* What the task requires: Reproduce the records below exactly, with nothing altered.

(Records drawn from a dataset)

==*==

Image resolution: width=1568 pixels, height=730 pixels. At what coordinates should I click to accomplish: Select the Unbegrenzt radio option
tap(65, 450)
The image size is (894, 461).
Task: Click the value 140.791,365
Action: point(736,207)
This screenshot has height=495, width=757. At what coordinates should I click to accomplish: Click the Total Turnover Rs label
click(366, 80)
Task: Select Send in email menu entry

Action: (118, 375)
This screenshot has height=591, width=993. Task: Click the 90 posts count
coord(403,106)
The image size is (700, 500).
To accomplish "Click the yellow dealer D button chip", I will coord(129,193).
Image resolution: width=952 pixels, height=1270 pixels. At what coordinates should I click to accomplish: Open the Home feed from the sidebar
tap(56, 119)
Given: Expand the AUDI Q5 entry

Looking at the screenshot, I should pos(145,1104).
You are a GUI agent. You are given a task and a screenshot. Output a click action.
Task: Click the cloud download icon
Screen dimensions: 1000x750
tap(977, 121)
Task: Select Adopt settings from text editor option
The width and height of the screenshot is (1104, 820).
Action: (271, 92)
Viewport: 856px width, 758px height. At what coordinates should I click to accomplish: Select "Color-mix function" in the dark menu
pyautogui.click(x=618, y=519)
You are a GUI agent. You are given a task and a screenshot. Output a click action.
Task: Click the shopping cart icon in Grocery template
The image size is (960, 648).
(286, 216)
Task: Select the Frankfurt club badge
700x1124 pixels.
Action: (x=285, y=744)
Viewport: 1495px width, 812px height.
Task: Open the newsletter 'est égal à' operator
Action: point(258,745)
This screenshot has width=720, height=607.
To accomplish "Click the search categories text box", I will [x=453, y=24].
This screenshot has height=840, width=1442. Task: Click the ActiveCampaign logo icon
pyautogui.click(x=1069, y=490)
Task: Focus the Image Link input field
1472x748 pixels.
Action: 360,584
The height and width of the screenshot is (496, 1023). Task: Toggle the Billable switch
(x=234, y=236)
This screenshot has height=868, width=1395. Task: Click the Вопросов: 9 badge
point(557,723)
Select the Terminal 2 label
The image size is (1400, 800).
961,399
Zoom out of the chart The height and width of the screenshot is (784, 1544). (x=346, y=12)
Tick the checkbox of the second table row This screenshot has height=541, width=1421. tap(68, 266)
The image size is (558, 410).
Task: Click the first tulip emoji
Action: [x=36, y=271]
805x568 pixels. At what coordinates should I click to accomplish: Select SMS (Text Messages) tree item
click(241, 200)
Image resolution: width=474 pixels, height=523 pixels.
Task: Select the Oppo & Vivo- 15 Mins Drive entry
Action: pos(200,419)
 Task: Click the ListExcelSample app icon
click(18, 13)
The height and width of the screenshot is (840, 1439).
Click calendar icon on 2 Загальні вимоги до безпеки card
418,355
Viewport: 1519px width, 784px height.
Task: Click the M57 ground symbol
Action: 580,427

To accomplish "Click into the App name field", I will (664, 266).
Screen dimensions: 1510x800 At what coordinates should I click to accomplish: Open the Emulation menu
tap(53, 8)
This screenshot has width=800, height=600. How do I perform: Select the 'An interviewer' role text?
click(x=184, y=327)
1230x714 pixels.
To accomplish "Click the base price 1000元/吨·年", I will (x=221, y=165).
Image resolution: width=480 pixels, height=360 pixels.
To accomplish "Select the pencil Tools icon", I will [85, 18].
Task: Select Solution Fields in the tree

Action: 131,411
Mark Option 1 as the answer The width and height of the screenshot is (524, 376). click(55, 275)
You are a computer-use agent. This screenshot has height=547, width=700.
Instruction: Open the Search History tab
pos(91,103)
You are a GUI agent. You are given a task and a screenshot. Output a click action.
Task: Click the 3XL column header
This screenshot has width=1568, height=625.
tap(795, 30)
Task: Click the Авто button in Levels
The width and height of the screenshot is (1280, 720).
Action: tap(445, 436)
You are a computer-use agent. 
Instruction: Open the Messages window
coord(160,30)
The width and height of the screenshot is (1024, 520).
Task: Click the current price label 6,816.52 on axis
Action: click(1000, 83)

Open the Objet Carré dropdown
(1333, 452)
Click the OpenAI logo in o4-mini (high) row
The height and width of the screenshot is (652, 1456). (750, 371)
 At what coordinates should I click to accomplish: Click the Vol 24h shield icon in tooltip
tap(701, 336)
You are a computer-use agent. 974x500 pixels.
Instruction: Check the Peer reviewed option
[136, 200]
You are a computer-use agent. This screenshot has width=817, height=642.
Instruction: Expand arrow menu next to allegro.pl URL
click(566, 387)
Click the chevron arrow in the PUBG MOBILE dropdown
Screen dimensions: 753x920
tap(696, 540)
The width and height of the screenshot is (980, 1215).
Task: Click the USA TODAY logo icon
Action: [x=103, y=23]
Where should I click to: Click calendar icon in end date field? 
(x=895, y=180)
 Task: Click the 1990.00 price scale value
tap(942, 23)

==*==

* Answer to this task:
Image resolution: width=1568 pixels, height=730 pixels. At what coordinates should I click to accomplish: Select the Unbegrenzt radio option
tap(65, 450)
The image size is (894, 461).
Task: Click the value 140.791,365
Action: point(736,207)
This screenshot has height=495, width=757. At what coordinates should I click to accomplish: Click the Total Turnover Rs label
click(366, 80)
Task: Select Send in email menu entry

Action: (118, 375)
This screenshot has height=591, width=993. Task: Click the 90 posts count
coord(403,106)
The image size is (700, 500).
To accomplish "Click the yellow dealer D button chip", I will coord(129,193).
Image resolution: width=952 pixels, height=1270 pixels. At what coordinates should I click to accomplish: Open the Home feed from the sidebar
tap(56, 119)
Given: Expand the AUDI Q5 entry

Looking at the screenshot, I should pos(145,1104).
You are a GUI agent. You are given a task and a screenshot. Output a click action.
Task: Click the cloud download icon
Screen dimensions: 1000x750
tap(977, 121)
Task: Select Adopt settings from text editor option
The width and height of the screenshot is (1104, 820).
Action: (271, 92)
Viewport: 856px width, 758px height. At what coordinates should I click to accomplish: Select "Color-mix function" in the dark menu
pyautogui.click(x=618, y=519)
You are a GUI agent. You are given a task and a screenshot. Output a click action.
Task: Click the shopping cart icon in Grocery template
The image size is (960, 648).
(286, 216)
Task: Select the Frankfurt club badge
700x1124 pixels.
Action: (x=285, y=744)
Viewport: 1495px width, 812px height.
Task: Open the newsletter 'est égal à' operator
Action: point(258,745)
This screenshot has width=720, height=607.
To accomplish "Click the search categories text box", I will [x=453, y=24].
This screenshot has height=840, width=1442. Task: Click the ActiveCampaign logo icon
pyautogui.click(x=1069, y=490)
Task: Focus the Image Link input field
1472x748 pixels.
Action: 360,584
The height and width of the screenshot is (496, 1023). Task: Toggle the Billable switch
(x=234, y=236)
This screenshot has height=868, width=1395. Task: Click the Вопросов: 9 badge
point(557,723)
Select the Terminal 2 label
The image size is (1400, 800).
961,399
Zoom out of the chart The height and width of the screenshot is (784, 1544). (x=346, y=12)
Tick the checkbox of the second table row This screenshot has height=541, width=1421. tap(68, 266)
The image size is (558, 410).
Task: Click the first tulip emoji
Action: [x=36, y=271]
805x568 pixels. At what coordinates should I click to accomplish: Select SMS (Text Messages) tree item
click(241, 200)
Image resolution: width=474 pixels, height=523 pixels.
Task: Select the Oppo & Vivo- 15 Mins Drive entry
Action: pos(200,419)
 Task: Click the ListExcelSample app icon
click(18, 13)
The height and width of the screenshot is (840, 1439).
Click calendar icon on 2 Загальні вимоги до безпеки card
418,355
Viewport: 1519px width, 784px height.
Task: Click the M57 ground symbol
Action: 580,427

To accomplish "Click into the App name field", I will (664, 266).
Screen dimensions: 1510x800 At what coordinates should I click to accomplish: Open the Emulation menu
tap(53, 8)
This screenshot has width=800, height=600. How do I perform: Select the 'An interviewer' role text?
click(x=184, y=327)
1230x714 pixels.
To accomplish "Click the base price 1000元/吨·年", I will (x=221, y=165).
Image resolution: width=480 pixels, height=360 pixels.
To accomplish "Select the pencil Tools icon", I will [85, 18].
Task: Select Solution Fields in the tree

Action: 131,411
Mark Option 1 as the answer The width and height of the screenshot is (524, 376). click(55, 275)
You are a computer-use agent. This screenshot has height=547, width=700.
Instruction: Open the Search History tab
pos(91,103)
You are a GUI agent. You are given a task and a screenshot. Output a click action.
Task: Click the 3XL column header
This screenshot has width=1568, height=625.
tap(795, 30)
Task: Click the Авто button in Levels
The width and height of the screenshot is (1280, 720).
Action: tap(445, 436)
You are a computer-use agent. 
Instruction: Open the Messages window
coord(160,30)
The width and height of the screenshot is (1024, 520).
Task: Click the current price label 6,816.52 on axis
Action: click(1000, 83)

Open the Objet Carré dropdown
(1333, 452)
Click the OpenAI logo in o4-mini (high) row
The height and width of the screenshot is (652, 1456). (750, 371)
 At what coordinates should I click to accomplish: Click the Vol 24h shield icon in tooltip
tap(701, 336)
You are a computer-use agent. 974x500 pixels.
Instruction: Check the Peer reviewed option
[136, 200]
You are a computer-use agent. This screenshot has width=817, height=642.
Instruction: Expand arrow menu next to allegro.pl URL
click(566, 387)
Click the chevron arrow in the PUBG MOBILE dropdown
Screen dimensions: 753x920
tap(696, 540)
The width and height of the screenshot is (980, 1215).
Task: Click the USA TODAY logo icon
Action: [x=103, y=23]
Where should I click to: Click calendar icon in end date field? 
(x=895, y=180)
 Task: Click the 1990.00 price scale value
tap(942, 23)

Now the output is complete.